Machine Learning and Data Science Seminar

Date

Mon, 18 May 2026

Time

14:00 - 15:00

Location

Lecture Room 3

Speaker

Dr Konstantin Riedl

Organisation

(Mathematical Institute University of Oxford)

Part 1: In the first part of this talk, we develop a convergence analysis for training neural PDEs in the overparameterized limit. Many engineering and scientific fields have recently become interested in modelling terms in PDEs with neural networks (NNs), which requires solving the inverse problem of learning NN terms from observed data in order to approximate missing or unresolved physics in the PDE model. The resulting neural PDE model, being a function of the NN parameters, can be calibrated to the available ground truth data by optimizing over the PDE using gradient descent, where the gradient is evaluated in a computationally efficient manner by solving an adjoint PDE. We study the convergence of the adjoint gradient descent optimization method for training neural PDE models in the limit where both the number of hidden units and the training time tend to infinity, proving convergence of the trained neural PDE solution to the target data.

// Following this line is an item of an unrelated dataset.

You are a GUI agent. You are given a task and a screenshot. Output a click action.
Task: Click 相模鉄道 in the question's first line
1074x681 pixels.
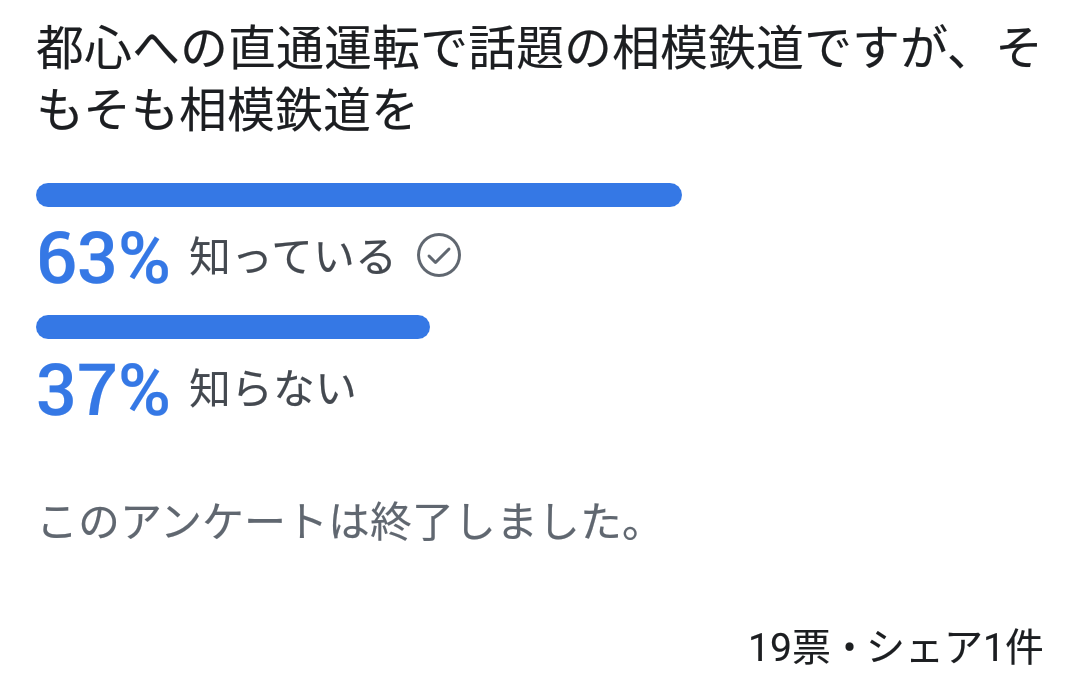tap(707, 49)
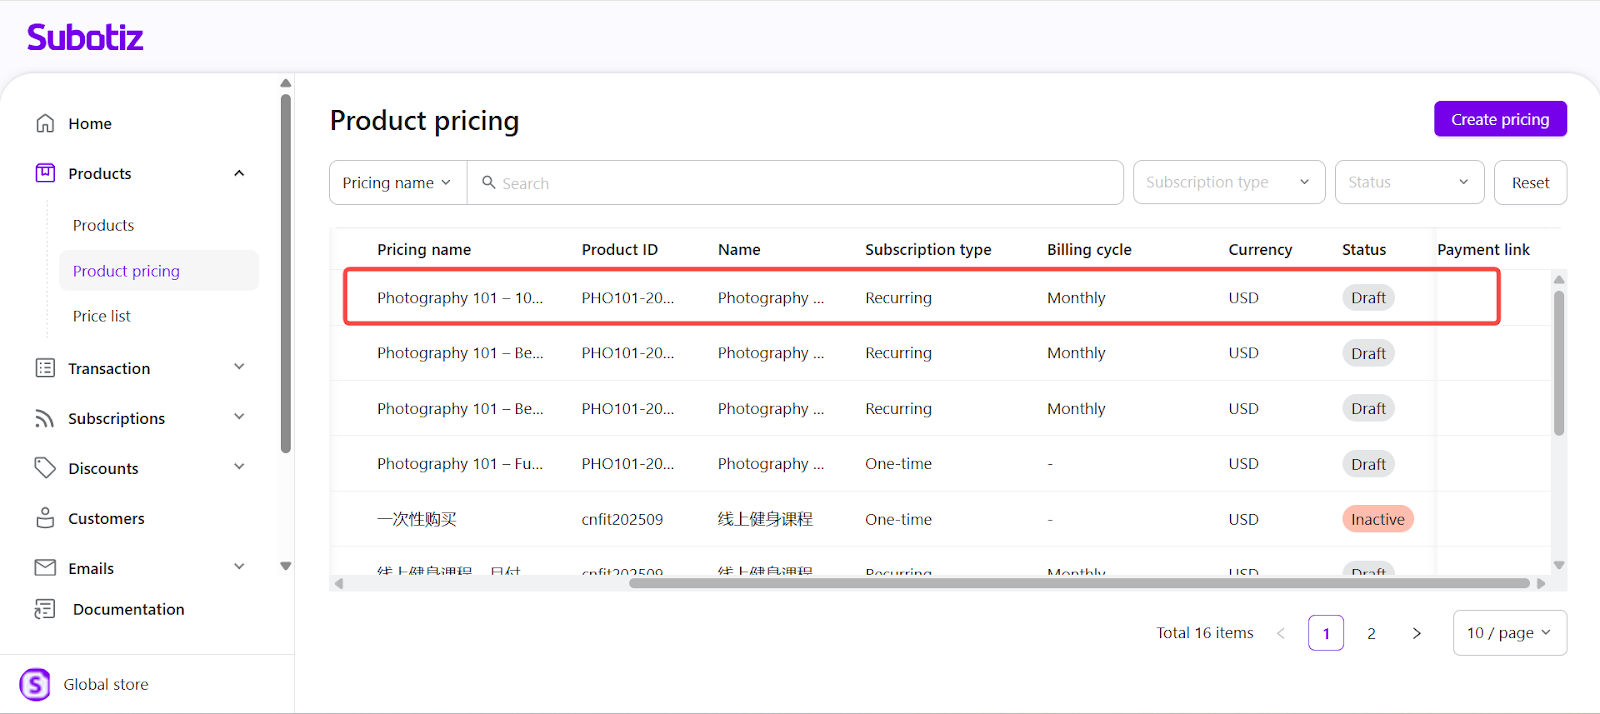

Part 2: For the second part, we turn towards developing a convergence analysis of the regularized Newton method for training NNs in the overparameterized limit. As the number of hidden units tends to infinity, the NN training dynamics converge in probability to the solution of a deterministic limit equation involving a „Newton neural tangent kernel“ (NNTK). Explicit rates characterizing this convergence are provided and, in the infinite-width limit, we prove that the NN converges exponentially fast to the target data. We show that this convergence is uniform across the frequency spectrum, addressing the spectral bias inherent in gradient descent. Mathematical challenges that need to be addressed in our analysis include the implicit parameter update of the Newton method with a potentially indefinite Hessian matrix and the fact that the dimension of this linear system of equations tends to infinity as the NN width grows.